Getting Started

This guide provides a brief overview of how to install and use kraken.

Installation

Kraken can be run on Linux or macOS (both x64 and ARM). Installation is through the on-board pip utility. To not pollute the global state of your distribution’s package manager it is recommended to use virtual environments. If you do not have a setup or do not wish to handle virtual environments yourself you can use pipx.

$ sudo apt install pipx
$ pipx install kraken

kraken works both on Linux and Mac OS X and with any python interpreter between 3.10 and 3.13. It is possible the installation fails because pipx defaults to an unsupported interpreter version. In that case you need to install a compatible interpreter version such as 3.13 and then specify this version explicitly:

$ sudo apt install python3.13-full
$ pipx install --python python3.13 kraken

Installation using pip

Create and activate a separate virtual environment using whatever tool you like.

$ pip install kraken

or by running pip in the git repository:

$ pip install .

If you want direct PDF and multi-image TIFF/JPEG2000 support it is necessary to install the pdf extras package for PyPi:

$ pip install kraken[pdf]

or

$ pip install .[pdf]

respectively.

Development branch installation using pip

To install the latest development branch through clone the kraken git repository and perform an editable install:

$ git clone https://github.com/mittagessen/kraken.git
$ cd kraken
$ pip install --editable .

Model Retrieval

After installation, you’ll need a model to process your documents. In kraken, models are pre-trained files that contain the knowledge for a specific task, such as identifying the layout of a page or recognizing characters in a particular script.

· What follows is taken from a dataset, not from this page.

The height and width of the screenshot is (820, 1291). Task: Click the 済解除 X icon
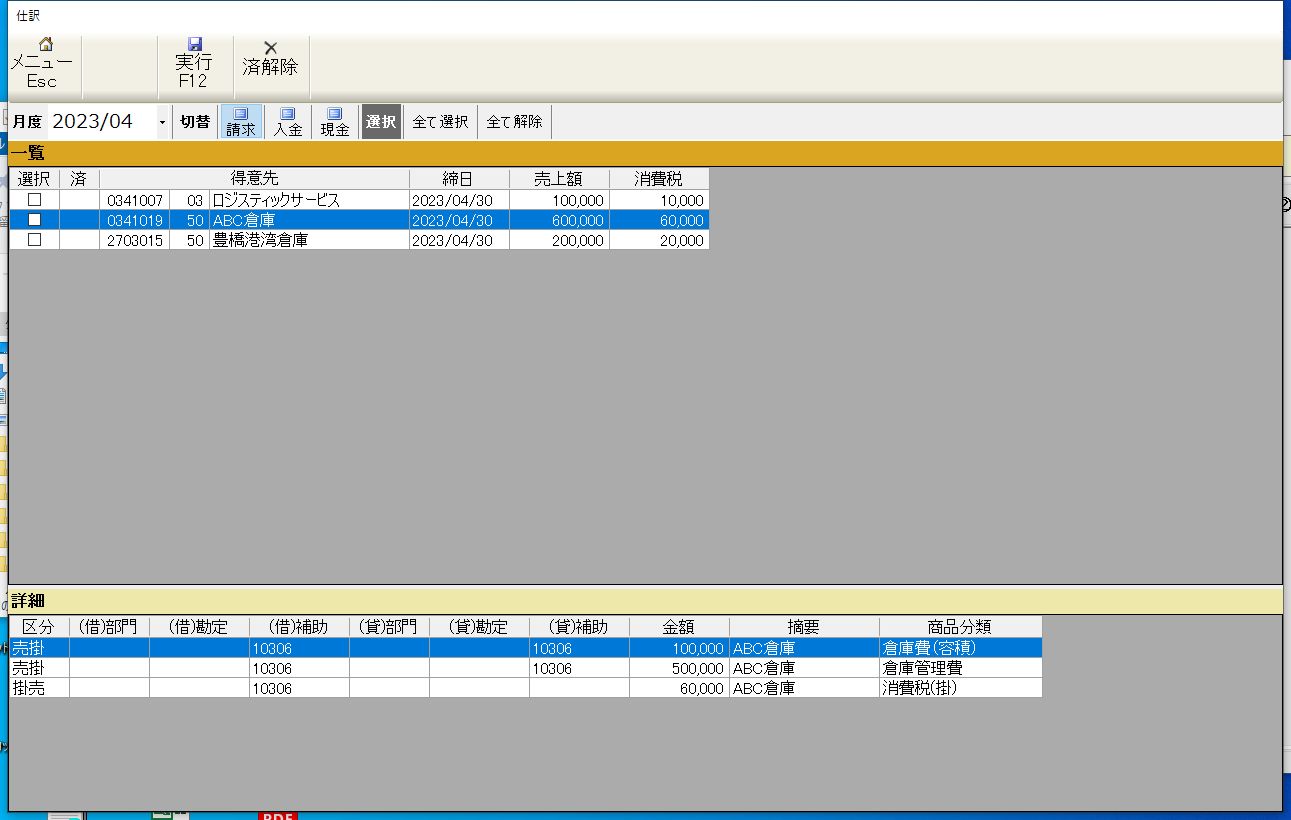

Kraken provides a public repository of freely available models that can be accessed from the command line. To list all available models, run:

$ kraken list

To download a model, use the get command with the model’s DOI. For example, to download the default model for printed French text, run:

$ kraken get 10.5281/zenodo.10592716

For more information on how to interact with the model repository, please refer to the Model Management section of the user guide.

The ATR Workflow

Automatic text recognition is a multi-step process that transforms an image of a document into a text file. In kraken, this process is broken down into a sequence of chainable commands, each performing a specific task.

The three main steps in a typical ATR workflow are:

  1. Layout Analysis (Segmentation): This step identifies the regions and lines of text on the page. In kraken, this is done with the segment command.

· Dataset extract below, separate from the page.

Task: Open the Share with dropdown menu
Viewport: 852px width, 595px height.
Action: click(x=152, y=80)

  2. Text Recognition (ATR): This step transcribes the text from the line images identified in the previous step. In kraken, this is done with the ocr command.

  3. Serialization: This step saves the output of the previous steps in a structured format, such as plain text, ALTO, or PageXML. This is handled by the output options of the kraken command.

Models are essential to this workflow, as they provide the specific knowledge for layout analysis and text recognition. They are integrated into the kraken workflow as parameters for the segment and ocr commands. The choice of model is crucial for achieving good results, as a model trained on a specific type of material will perform best on similar material.

Here is a quick example of a complete workflow:

Recognition
Segmentation
Serialization
Segmentation Model
Image
Baselines,
Regions,
and Order
OCR Records
Output 
File
Recognition
Model
Output Template

Recognizing text on an image using the default parameters, including page segmentation:

$ kraken -i image.tif image.txt segment -bl ocr -m catmus-print-fondue-large.mlmodel

In this example, segment performs the layout analysis, and ocr performs the text recognition using the catmus-print-fondue-large.mlmodel. The final transcription is saved to image.txt.